Running ESXi 4.1 in freebie mode, I accidentally created an XP virtual machine with an 8GB hard disk (instead of the intended 80GB). Inevitably, I failed to notice this until after I’d spent the best part of a day upgrading the thing to Kingdom Come and configuring large amounts of software. Starting from scratch with a new VM and a correctly-sized disk was, then, out of the question. But how, then, do you increase the size of an existing virtual hard disk?
With great difficulty, in a nutshell!
If you Google around a bit, you’ll see various people suggesting you can get yourself into the host machine’s “Tech Support Console” and run the command vmkfstools -X 80G ./name-of-disk-file.vmdk. However, when I tried this, I was told that the relevant file was not a valid virtual disk file… so, end of experiment with that technique. (I believe you can get this error message if the virtual machine has snapshots. Also if the file is corrupt!)
Anyway, here’s what I ended up doing instead to resolve the issue (and it’s not exactly pretty!)
First, shut down the virtual machine if it’s not already. Then right-click and Edit Settings. Add a second hard drive, this time sized correctly. Once that’s added, reboot the virtual machine.
Next, from within the virtual machine, visit http://www.miray.de/download/sat.hdclone.html and download the zero-cost HD Clone utility for Windows (the .exe is fine, no need for the .zip). Run that and install the software. If necessary, reboot once more.
Third, run the HD Clone utility. Select the Cloning option, and allow it to detect the two hard disks. Follow the prompts to clone the small original disk to the larger new one. Let it do its stuff (it took about 7 minutes to clone an 8GB drive). When prompted, allow it to automatically resize the finished clone, and do whatever else it feels needs to be automatically adjusted.
When the clone is complete, shut down the virtual machine.

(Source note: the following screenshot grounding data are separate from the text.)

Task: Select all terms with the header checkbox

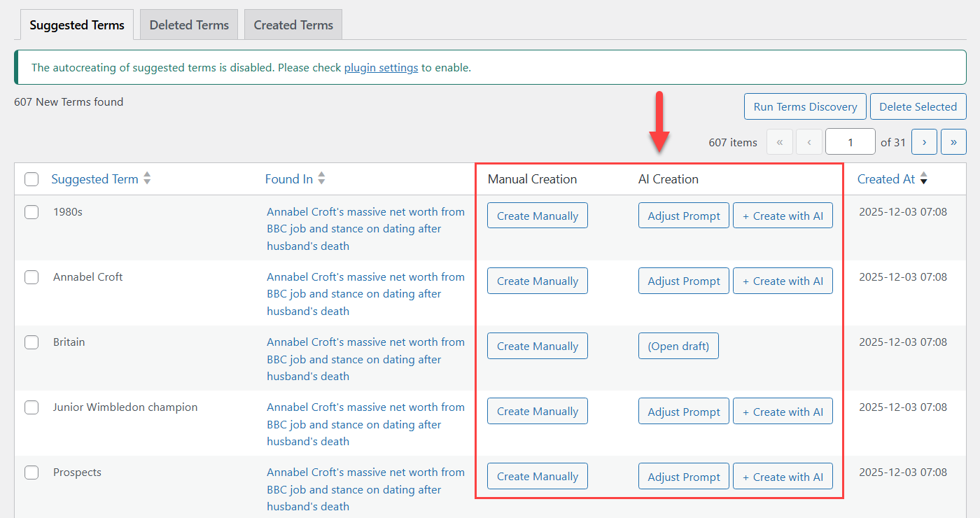Action: click(x=31, y=179)
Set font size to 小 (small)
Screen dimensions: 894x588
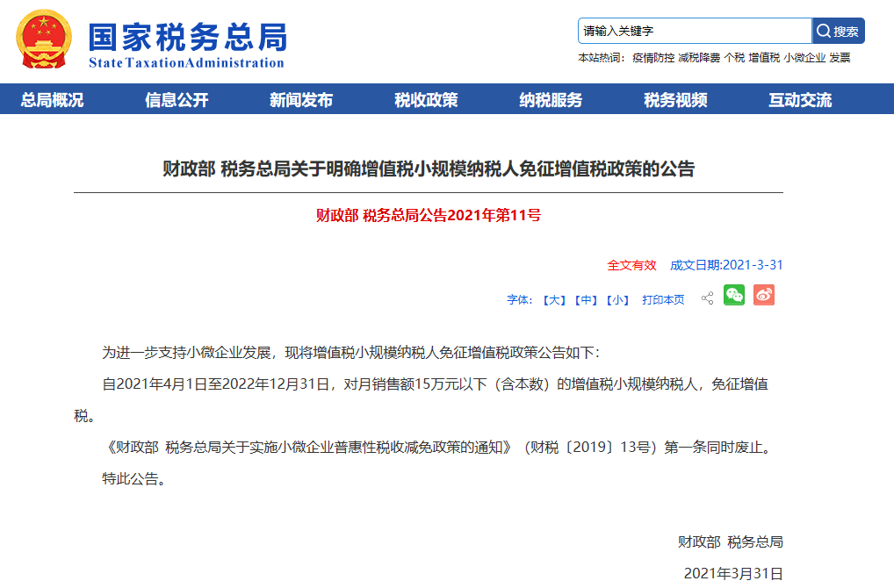[x=617, y=300]
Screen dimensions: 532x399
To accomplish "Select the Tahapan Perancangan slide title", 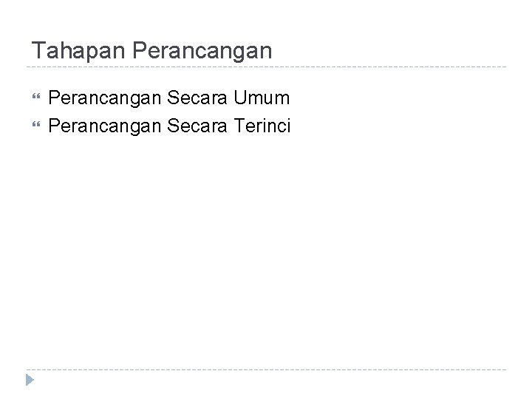I will (x=151, y=51).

Go back to the right-click-edit-settings option and assign the first hard drive (the original boot disk) to IDE controller 1:1 (it started off on 0:0, which is what made it the first -and boot- hard disk). This frees up the 0:0 location for the second, larger hard disk you’ve just created, so now you click that and assign it to the just-freed-up 0:0 IDE interface (making it the new boot disk). Lastly, you click the original hard disk and click the Remove button (if you’re not feeling brave, select the option to remove the disk from the virtual machine without deleting the files off the physical host!).
This little game of deckchair shuffling means the new, larger hard disk ends up occupying the same position in the IDE chain of command as the original, smaller, one did. So when you now power on the virtual machine, it should correctly boot from the new hard disk. Windows XP certainly did, first time of asking -and then promptly went into that ‘new hardware has been detected, you must reboot for it to work properly’ routine. One further reboot later, therefore, and I finally ended up with an XP machine running on an 80GB virtual hard disk rather than an 8GB one.
I have read that you might need to jiggle the boot flags on the new hard disk, but I didn’t have to. If you do, you’ll have to alter the VM so that its CD/DVD Drive is pointing to an ISO of Gparted. That will let you set the new hard disk to be bootable, and then you should be good to go. Happily for me, HD Clone seems to take care of this by itself, so as I say, I never had to do this further bit of fiddling.
If all has gone well, you can use the ESXi Browse Datastore option to remove the physical file associated with the original virtual hard disk if you weren’t brave enough to physically delete it originally. You can also uninstall HD Clone from within the virtual machine, since you won’t (presumably) be needing it again. HD Clone works fine in Windows 7, by the way, so the same basic technique should apply to any vaguely-recent version of Windows, not just XP.